I’m trying to establish a simple port-based VLAN between CRS125 and RB260GS switches. I have configured ports on the CRS125 following https://wiki.mikrotik.com/wiki/Manual:CRS_examples#Port_Based_VLAN with my configuration being:
ether4,ether5,ether6 : vlan-id=20
ether4,ether7,ether8 : vlan-id=50
I can get the solution to partially work by specifying the Default VLAN ID on Port1 of the RB260GS. Set it to 20 and VLAN20 works, set it to 50 and VLAN50 works. Setting “VLAN Received” to “only tagged” on Port1 has no effect so I’m surmising that the CRS125 is actually tagging its egress traffic. Looking at the Hosts tab on the RB260 doesn’t help much as no VLAN is shown against any MAC address, locally attached or coming across the Trunk.
Looking at /interface ethernet switch unicast-fdb print on the CRS125 shows MAC addresses on the local switch against the correct VLANs but MACs coming from the RB260GS show against VLAN4091 which is dynamically assigned. I’m assuming this is related to my problem. Can anyone offer some insight or suggestions on how I can diagnose the problem?
I’ve now methodically tried every combination of Ingress/Egress settings on the RB260GS and the only setting that has any effect is specifying the Default VLAN ID on the incoming Trunk port (Port 1 in my config).

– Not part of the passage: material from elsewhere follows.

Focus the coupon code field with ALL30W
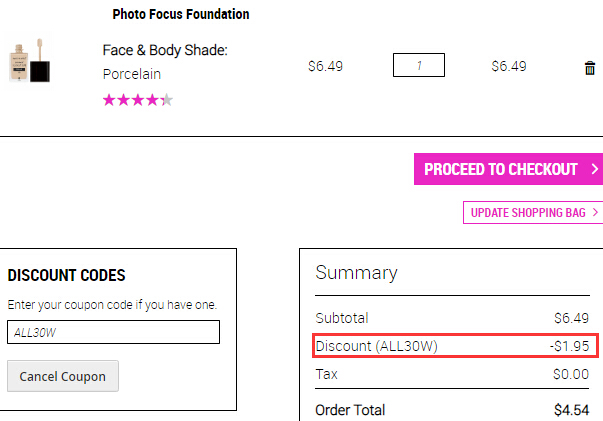 113,332
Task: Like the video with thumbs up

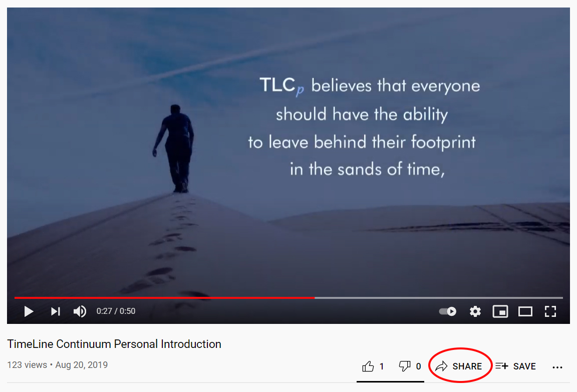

I can only conclude that it is unable to read the VLAN-ID on the ingress port from the CRS125, thus seeing all ingress traffic as untagged and applying the Default VLAN to it. Unfortunately I don’t have another device running RouterOS to prove my theory that the SwOS device is (as of SwOS v2.4) incompatible with the CRS125 VLANs.
I continue to be amazed at how complicated it is to set up the same vlan on multiple ports in MikroTik. I’m pretty sure it’s some setup issue. It’s unlikely it’s compatibility.
Maybe try just setting regular vlan interfaces on port 4 of the CRS (not the port based setup you’re using now) just to see if it works? Just create 2 vlan interfaces and make their parent interface eth4. This is not a solution, just something to try.
It’s actually pretty easy. Here’s a couple screen captures from my RB260GS:
VLAN tab
And VLANs tab
To translate a little, the Open Mesh is an access point that needs non-VLAN access to something in order to communicate with it’s cloud based management. VLAN 201 is used for that. VLANs 102, 103, 131, 202, 203, & 204 are all sent to the access point with VLAN tagging. Four of those appear as different SSIDs on the WiFi. The reason that there are six VLANs sent to the AP is that I was in a bit of a transition when this screen capture was taken. The DC E6804 and Xmas E682 are lighting controllers that live on the 131 LAN. They are NOT VLAN aware devices. The outside jack is a LAN jack out in my front yard. It is normally functionally dead by being on VLAN 1 that does not go anywhere. If I need it, I will enable it on whatever LAN I need it to be on. The Garage trunk and Backup trunk is the trunk going to the far end device (only one is in use). It has only VLAN traffic on the trunk for any of the VLANs.
The far end of the trunk in my case is a HP 2610-48. I don’t uses routers as switches. If I want a switch, I buy a switch; if I want a router, I buy a router.
Thanks very much for the replies. I’m embarrassed to say I was completely barking up the wrong tree by blaming the RB260GS, it’s working fine. I borrowed another smart switch (a TL-SG2008) and quickly discovered it worked perfectly in combination with the RB260GS and I could trunk VLANs between them with no problem.
I couldn’t get either switch to interact with the CRS125. Placing Wireshark on the Trunk between the CRS125 and either switch showed all packets from both sides as being tagged with the correct VLANs but I was also seeing VLAN tags on the Egress ports of the CRS125. As the devices on those ports weren’t VLAN aware, I’m guessing they just dropped the packets. All I got was a flurry of ARP requests and no replies to them. Nothing I tried corrected this behavior so I reverted the CRS125 to a flat switch config and created the Trunk/VLANs between the other two switches. Not the ideal outcome but at least I have a working configuration.
I work on Juniper and Cisco all day, plus a few others, and I don’t find MikroTik easy at all. Maybe I’m missing some simple concept that will tie it all together.
I understand the concepts in the documentation, it just requires a whole lot more thought and planning than the “big” brands. I hope the new bridge implementation helps, I haven’t read the documentation on that.